REQUIREMENT -> For the entries below, work out how many lines contain the string "link" and write only the number.
+++
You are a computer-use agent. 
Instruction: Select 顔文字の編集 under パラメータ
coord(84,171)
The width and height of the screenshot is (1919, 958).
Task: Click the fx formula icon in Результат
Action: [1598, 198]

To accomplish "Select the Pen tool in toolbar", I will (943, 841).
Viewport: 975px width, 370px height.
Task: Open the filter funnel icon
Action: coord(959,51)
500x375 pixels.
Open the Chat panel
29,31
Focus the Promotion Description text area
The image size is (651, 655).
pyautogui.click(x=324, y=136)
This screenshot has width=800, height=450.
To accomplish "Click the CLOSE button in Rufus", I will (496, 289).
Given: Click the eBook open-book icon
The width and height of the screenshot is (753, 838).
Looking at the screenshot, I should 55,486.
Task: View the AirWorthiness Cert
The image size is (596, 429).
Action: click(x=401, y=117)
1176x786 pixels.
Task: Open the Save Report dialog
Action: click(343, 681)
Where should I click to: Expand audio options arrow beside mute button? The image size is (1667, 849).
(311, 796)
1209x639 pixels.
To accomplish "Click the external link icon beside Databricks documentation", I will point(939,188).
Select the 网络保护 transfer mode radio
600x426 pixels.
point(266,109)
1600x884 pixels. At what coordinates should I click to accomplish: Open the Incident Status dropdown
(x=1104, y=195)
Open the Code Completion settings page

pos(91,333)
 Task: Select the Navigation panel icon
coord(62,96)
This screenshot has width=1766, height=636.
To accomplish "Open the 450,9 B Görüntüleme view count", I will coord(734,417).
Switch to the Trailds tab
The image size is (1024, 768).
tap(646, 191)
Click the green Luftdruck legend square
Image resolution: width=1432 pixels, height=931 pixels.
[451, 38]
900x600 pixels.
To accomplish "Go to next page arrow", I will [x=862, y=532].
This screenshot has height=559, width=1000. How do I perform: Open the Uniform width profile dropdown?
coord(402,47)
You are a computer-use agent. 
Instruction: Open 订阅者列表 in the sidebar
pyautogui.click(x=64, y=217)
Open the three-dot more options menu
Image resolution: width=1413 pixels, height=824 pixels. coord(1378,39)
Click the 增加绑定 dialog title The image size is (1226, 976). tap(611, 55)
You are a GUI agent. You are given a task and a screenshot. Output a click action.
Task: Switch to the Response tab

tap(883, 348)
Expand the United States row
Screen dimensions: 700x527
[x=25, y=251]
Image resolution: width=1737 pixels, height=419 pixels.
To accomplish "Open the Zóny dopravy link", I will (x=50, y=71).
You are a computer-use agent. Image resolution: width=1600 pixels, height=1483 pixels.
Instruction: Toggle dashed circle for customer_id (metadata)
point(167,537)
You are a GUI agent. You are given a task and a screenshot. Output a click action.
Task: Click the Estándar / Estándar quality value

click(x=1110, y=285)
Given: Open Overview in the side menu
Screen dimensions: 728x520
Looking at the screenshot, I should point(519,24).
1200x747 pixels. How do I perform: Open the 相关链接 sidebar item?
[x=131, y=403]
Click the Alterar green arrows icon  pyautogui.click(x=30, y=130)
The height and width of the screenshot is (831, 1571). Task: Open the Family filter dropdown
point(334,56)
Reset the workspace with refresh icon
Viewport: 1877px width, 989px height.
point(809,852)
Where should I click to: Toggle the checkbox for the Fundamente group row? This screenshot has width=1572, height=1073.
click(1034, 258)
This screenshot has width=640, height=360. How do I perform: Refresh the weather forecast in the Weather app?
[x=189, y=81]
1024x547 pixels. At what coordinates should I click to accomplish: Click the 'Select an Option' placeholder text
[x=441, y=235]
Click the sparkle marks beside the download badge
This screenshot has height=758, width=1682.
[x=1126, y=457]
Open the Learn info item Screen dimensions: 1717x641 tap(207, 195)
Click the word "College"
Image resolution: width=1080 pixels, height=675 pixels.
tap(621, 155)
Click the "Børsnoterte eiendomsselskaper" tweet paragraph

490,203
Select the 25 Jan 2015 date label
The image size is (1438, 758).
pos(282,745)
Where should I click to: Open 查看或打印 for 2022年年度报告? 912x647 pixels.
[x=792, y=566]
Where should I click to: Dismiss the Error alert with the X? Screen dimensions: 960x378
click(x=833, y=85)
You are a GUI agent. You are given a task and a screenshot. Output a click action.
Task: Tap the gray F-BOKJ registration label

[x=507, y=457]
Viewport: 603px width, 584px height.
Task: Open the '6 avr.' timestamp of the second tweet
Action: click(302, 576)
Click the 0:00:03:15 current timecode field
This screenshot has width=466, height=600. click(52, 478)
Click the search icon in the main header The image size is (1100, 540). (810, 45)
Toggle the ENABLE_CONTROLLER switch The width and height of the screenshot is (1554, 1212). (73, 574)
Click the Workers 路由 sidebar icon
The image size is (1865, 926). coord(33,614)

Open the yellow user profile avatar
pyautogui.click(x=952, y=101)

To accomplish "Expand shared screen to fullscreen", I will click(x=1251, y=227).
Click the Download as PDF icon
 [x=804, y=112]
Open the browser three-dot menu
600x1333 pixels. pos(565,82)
+++
WRITTEN SOLUTION -> 2